SEVGİNİN DİLİ YOK

Seyir defterlerine yazılmıştı, dertli, vuku kelimeler, ürkütmüştü Ayşeyi, Fatmayı, Hayriyeyi.

SEVGİNİN DİLİ YOK
Seyir defterlerine yazılmıştı, dertli, vuku kelimeler, ürkütmüştü Ayşeyi, Fatmayı, Hayriyeyi.
Bilirim ah bilirim ben...
Sefillikti uçan kuşa dokunmak, hastane odalarında acı içinde kıvranmak kadar ağlamaklıydı “hayati” öfkelerimiz. Her günün ardından, kırgın kelimelerle kavga eder gibiydi dudaklarımız. Eşgali belli olmayan bir eşkiya misaliydi gecelerimiz. Nefsimizi kutsamayı bilemedik, kirlettik binlerce “masum” canı. Serserice, adice kol gezdik. Bir annenin içinde biriken ateşin bir ömür boyu içini yaktığını umursamadan, insanların gözlerine aptalca gülümsedik. Yedi ceddin haram yediği zamanları taşımıştı bu yer kabuğu, boğazından “kul hakkını” geçirmişti midesine...
İster erkek, isterse dişi olsun, sevgisini satanlar asla iflah olmaz ve asla hayır görmezler. Hiç kimsenin ne hakkı, ne de ahı kimse de kalmaz mutlaka bir yerden çıkar. Ne sevgi, ne de beden “parayla” satılmaz! Bir gün sizi isteyenler; çıkarı bitince de sizi her yerde yok sayıyorlarsa, sakın unutmayın! Bu davranışı mutlaka başkalarına yaptıklarını varsayarak, böylesi oyunlara sakın aldanmayın, kanmayın! Hayatınızı doğru insanlar için adayarak, sahte yüreklerden kaçının ve asla onlara güvenmeyin! Çünkü onların hayatında nice nice hayatların, oyunların olduğunu bilerek; uzak durarak, bile bile “kör olmayı” seçmeyin!..
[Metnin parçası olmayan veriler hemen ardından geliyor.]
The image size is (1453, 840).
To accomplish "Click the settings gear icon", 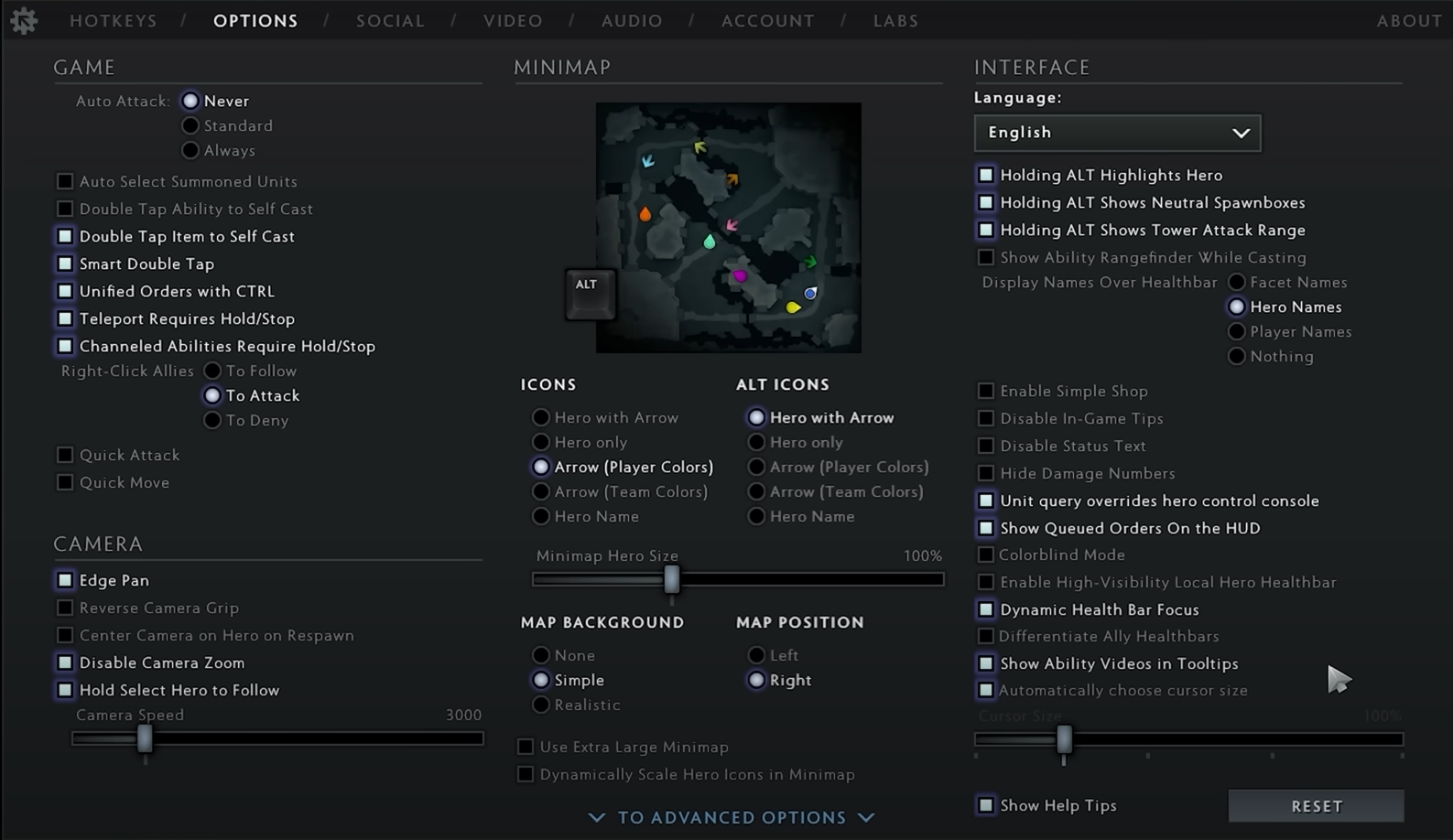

Bazen; ufacık bir ses bile mutlu ederken sizi, bir bakmışsınız ki birden erimiş gitmiş zaman ve o mutluluğun eseri bile kalmamış hiçbir zerrenizde...
Hiçbirimiz; ne yağmur suları duasına sarıldık, ne de hayatı olduğu gibi kabullendik. Sevgi karnesi yerine, sevgiyi külleriyle yaktık, güzel düşünmeyi asla beceremedik...
Kıtalar arası ruhi soygunlara alıştık, tıpkı bir hırsız misali dadandık hanelere, bazı insanların cübbeli ceketlerine inanmayı kendimize yakıştırarak, “yeni çığırlar” açtık!
Unutulmamalıdır ki...
Kader dediğimiz şey; hep içimizde dertleştiğimiz, daha önemlisi de, bize yön veren aynamızdır. Tıpkı bir bulmaca gibi, bilinmezdir! Alıp götürür bizi, hüzün mü dersiniz, mutluluk mu dersiniz, adını siz koyun...
Bazı insanlar, mektep okulunun diplomasına haizken, insan mertebesinin diplomasına sahip değillerdir...
İnsanın ruhuna değen öylesine yüce gönüllü dilek çeşmeleri vardır ki, hepsini elimizle ittik. Hayatın acı izleri yankılanırken, bizler hep, zehirli kelimeleri içimize atıp; hep yorgunluklarımızla kalakaldık, kimse umursamadı halimizi. Keşke sevginin dili olsa da konuşsa ama maalesef ki sevginin “dili” yok...
Sevmek mi, siz de susun artık, sevmeyi bilmenin, öğrenmenin, hissedebilmenin yaşı olmaz...
Sahiplenmek mi, korumak mıdır, sence? Sevgi, anlam bütünlüğü ile, tüm dillerin sahibi, ehemmiyeti büyük olan duygu bütünlüğünün adı olmuşken, ruhunuzda esen sevgiyi, parayla değil, bedavaya satın. Çünkü insana en büyük iyileştirci ilaçtır sevgi. Ufak ayrıntılarda saklıyken hayatın sırları, gün doğumuna merhabalar yağdırmanın cennetinde nefeslenelim artık, ne dersiniz?